We will omit the analysis for \( r\notin A_N^i\) because for those terms we can Taylor expand f around the point i and show that the factors containing the discrete Laplacian are of order \(N^{-2}\).
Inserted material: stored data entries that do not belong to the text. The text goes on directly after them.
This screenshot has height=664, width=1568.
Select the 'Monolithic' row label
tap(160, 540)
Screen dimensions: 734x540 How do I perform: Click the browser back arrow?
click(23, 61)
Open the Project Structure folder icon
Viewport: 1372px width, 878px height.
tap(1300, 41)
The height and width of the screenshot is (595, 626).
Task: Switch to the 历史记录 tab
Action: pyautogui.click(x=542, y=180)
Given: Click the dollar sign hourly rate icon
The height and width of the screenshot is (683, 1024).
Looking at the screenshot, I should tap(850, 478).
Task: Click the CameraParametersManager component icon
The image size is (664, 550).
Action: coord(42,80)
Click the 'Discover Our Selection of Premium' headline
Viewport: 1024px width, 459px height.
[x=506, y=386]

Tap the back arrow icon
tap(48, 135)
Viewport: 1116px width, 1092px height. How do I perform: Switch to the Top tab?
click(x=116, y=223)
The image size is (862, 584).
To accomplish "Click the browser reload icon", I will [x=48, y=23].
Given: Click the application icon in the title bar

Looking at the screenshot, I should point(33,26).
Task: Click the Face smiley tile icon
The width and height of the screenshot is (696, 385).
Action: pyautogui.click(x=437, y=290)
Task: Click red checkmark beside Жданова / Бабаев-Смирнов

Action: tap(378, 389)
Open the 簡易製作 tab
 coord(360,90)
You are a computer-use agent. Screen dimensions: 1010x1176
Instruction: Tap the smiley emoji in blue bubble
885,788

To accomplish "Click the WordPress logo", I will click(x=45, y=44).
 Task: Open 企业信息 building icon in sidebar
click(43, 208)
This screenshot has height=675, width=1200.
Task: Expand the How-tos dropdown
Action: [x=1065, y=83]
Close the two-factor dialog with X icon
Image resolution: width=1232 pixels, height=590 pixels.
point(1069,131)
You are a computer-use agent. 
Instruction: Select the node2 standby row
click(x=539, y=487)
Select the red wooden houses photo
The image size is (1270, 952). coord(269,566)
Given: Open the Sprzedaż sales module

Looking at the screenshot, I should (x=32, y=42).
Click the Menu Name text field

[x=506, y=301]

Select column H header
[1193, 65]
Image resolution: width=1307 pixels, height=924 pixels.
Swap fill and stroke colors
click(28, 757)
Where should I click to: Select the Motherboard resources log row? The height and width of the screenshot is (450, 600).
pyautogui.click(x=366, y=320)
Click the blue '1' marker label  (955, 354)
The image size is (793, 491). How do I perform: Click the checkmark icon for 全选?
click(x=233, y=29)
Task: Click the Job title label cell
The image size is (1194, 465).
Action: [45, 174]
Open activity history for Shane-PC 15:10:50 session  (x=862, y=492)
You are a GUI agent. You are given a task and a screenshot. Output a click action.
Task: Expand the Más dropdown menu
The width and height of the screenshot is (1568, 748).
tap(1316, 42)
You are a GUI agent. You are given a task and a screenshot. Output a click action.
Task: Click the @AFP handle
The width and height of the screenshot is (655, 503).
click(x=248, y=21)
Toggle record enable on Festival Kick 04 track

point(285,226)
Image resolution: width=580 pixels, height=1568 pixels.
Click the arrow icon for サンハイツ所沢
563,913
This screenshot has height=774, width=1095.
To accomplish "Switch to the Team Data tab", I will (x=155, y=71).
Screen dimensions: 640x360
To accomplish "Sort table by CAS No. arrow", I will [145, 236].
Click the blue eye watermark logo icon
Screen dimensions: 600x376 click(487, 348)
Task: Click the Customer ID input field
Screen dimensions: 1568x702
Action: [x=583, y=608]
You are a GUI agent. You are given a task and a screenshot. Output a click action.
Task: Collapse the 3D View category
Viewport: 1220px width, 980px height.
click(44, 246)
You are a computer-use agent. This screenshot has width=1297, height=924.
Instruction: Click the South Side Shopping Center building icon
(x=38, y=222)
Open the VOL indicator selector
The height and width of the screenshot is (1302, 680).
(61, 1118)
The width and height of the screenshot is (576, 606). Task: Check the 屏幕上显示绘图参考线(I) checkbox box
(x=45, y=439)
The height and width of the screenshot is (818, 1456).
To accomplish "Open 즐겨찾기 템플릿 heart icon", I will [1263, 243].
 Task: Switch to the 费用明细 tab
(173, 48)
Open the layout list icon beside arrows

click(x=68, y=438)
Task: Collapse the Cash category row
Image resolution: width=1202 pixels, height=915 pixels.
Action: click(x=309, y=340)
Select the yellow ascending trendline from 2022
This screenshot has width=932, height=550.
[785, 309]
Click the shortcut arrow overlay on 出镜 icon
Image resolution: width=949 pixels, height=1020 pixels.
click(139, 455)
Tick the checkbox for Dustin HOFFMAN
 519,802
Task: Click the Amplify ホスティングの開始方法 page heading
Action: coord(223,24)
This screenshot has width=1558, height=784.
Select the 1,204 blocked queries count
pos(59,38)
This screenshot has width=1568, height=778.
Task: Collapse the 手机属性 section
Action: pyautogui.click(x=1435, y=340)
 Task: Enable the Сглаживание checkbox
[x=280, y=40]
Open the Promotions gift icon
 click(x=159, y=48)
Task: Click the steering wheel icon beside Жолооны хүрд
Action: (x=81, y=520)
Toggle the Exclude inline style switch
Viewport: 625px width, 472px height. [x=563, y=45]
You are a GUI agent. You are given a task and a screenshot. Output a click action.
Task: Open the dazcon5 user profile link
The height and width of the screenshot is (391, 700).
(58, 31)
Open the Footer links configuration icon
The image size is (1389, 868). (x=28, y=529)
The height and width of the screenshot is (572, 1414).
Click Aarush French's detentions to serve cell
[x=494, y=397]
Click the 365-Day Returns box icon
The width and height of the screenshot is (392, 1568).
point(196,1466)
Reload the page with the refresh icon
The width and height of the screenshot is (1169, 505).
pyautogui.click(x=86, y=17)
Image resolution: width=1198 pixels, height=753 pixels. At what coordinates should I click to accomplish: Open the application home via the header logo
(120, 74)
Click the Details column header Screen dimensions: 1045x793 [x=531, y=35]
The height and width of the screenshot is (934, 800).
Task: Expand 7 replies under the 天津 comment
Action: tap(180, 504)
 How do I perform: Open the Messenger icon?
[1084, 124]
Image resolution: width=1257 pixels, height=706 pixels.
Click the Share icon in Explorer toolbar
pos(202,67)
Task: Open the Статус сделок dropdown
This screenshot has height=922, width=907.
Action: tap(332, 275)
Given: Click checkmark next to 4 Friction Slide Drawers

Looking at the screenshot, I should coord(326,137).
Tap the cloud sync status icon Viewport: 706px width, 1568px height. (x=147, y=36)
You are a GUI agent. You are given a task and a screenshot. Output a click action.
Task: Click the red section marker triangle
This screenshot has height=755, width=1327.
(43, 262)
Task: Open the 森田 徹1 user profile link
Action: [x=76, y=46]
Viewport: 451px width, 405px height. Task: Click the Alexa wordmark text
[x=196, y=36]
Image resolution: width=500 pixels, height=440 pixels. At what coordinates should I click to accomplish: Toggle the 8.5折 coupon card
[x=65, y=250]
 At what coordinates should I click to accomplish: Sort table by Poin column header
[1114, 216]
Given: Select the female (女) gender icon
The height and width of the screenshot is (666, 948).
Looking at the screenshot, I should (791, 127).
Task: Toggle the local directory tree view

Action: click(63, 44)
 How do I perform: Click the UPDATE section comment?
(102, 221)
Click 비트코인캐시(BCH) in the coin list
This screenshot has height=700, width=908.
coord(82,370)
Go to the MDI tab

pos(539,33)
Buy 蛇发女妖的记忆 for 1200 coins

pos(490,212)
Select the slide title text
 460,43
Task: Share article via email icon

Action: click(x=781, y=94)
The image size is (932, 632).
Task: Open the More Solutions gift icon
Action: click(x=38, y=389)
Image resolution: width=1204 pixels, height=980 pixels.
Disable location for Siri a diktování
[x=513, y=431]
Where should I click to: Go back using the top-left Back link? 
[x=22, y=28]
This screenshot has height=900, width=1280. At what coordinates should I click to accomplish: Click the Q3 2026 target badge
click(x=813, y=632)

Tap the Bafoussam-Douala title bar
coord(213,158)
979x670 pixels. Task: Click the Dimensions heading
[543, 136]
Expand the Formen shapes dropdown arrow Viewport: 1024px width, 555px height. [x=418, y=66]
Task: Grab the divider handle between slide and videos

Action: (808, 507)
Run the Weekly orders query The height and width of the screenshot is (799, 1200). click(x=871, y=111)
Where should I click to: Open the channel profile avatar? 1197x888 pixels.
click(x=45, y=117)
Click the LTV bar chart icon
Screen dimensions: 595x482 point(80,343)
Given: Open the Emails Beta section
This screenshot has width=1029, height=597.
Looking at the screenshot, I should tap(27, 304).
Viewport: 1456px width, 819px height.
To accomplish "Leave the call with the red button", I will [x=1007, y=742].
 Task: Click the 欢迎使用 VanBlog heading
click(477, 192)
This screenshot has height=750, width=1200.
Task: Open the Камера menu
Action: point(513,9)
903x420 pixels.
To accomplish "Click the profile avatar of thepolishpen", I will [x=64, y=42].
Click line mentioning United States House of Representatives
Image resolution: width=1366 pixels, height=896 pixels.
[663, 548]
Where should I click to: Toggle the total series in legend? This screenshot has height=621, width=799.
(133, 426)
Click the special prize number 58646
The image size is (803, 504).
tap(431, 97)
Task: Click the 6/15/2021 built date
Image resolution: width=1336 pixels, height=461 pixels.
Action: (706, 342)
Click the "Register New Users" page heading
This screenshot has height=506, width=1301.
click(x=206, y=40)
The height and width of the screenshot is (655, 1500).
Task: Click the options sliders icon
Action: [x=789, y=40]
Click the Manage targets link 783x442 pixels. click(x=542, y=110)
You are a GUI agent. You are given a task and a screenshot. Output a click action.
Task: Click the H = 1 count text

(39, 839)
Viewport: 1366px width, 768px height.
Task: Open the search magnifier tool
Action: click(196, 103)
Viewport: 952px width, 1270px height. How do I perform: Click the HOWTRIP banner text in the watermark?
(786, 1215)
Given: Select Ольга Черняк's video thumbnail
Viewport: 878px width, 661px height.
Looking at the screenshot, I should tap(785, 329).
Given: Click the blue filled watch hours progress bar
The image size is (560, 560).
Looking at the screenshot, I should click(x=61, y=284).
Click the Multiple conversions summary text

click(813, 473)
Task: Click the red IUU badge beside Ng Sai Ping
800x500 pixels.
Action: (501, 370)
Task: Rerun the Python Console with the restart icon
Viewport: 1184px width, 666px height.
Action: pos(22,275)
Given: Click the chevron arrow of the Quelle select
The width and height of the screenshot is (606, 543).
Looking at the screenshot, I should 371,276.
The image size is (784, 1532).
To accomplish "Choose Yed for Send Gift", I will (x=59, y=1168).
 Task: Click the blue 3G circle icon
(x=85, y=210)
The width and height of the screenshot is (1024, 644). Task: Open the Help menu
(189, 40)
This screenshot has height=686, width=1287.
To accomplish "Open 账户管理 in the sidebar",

We now consider the contribution that each pair \((i,-i)\) gives to the second sum in the RHS of (100). Let \( i \in (B_N \setminus A_N )^+\), then

$$\begin{aligned} C_N(i)&:=\frac{N }{2}\sum _{ r \in A_N^i} p_N(r) \Psi _N f (i) \left[ \Psi _N f(i+r)-2 \Psi _N f(i)+\Psi _N f(i-r) \right] \nonumber \\&=\frac{N }{2} \sum _{ r \in A_N^i} p_N(r) f (i) \left[ f(0)-2 f(i)+ f(i-r) \right] . \end{aligned}$$
(102)

Taylor expanding around zero the terms inside the square brackets in the RHS of (102) gives

$$\begin{aligned} C_N(i)= & {} \frac{N}{2} \sum _{ r \in A_N^i} p_N(r) f (i) f^{\prime }(0) \left[ - r -i \right] + O(1/N). \end{aligned}$$

Analogously, for the contribution \(C_N(-i)\) we obtain

$$\begin{aligned} C_N(-i) = \frac{N}{2} \sum _{ r \in A_N^i} p_N(r) f (-i) f^{\prime }(0) \left[ i+ r \right] + O(1/N). \end{aligned}$$

Summing both contributions over all \(i >0\) we obtain

$$\begin{aligned}&\sum _{\begin{array}{c} i \in (B_N \setminus A_N )^+ \end{array}} C_N(i) + C_N(-i)\nonumber \\&\quad = \frac{N}{2} \sum _{\begin{array}{c} i \in (B_N \setminus A_N)^+ \end{array}} \sum _{ r \in A_N^i} p_N(r) f^{\prime }(0) \left( r +i \right) \left[ f (-i) - f (i) \right] + O(1/N) = O(1/N) \end{aligned}$$
(103)

where we used that the cardinality of the sets \(A_N^i\) and \((B_N \setminus A_N )^+\) does not depend on N. Then we can write

$$\begin{aligned}&{\mathscr {E}}_N (\Psi _N f)= - \frac{1}{N} \sum _{ r \in A_N^+} p_N(r)\sum _{\begin{array}{c} i \in \frac{1}{N}{\mathbb {Z}}\setminus B_N \end{array}} N^2 f (i) ( f(i+r)-2 f(i)+ f(i-r)) + O(1/N), \end{aligned}$$

which indeed by a Taylor expansion gives the limit

$$\begin{aligned} \lim _{ N\rightarrow \infty } {\mathscr {E}}_N (\Psi _N f)= & {} -\frac{\chi }{2} \int _{-\infty }^0 f(x) f^{\prime \prime }(x) \ dx -\frac{\chi }{2} \int _0^{\infty } f(x) f^{\prime \prime }(x) \ dx \nonumber \\= & {} \frac{\chi }{2} \int _{{\mathbb {R}}} \mathbb {1}_{\{ x \ne 0\}}(x) f^{\prime }(x)^2 \ dx, \end{aligned}$$
(104)

with \(\chi = \sum _{r=1}^R p(r) r^2 \).

This concludes the proof of Mosco II. \(\square \)

Remark 5.7

Notice that in the second line of (104) we are using the fact that \(f \in C^{\infty }({\mathbb {R}})\), and hence \(f^{\prime }(0^-)=f^{\prime }(0^+)\).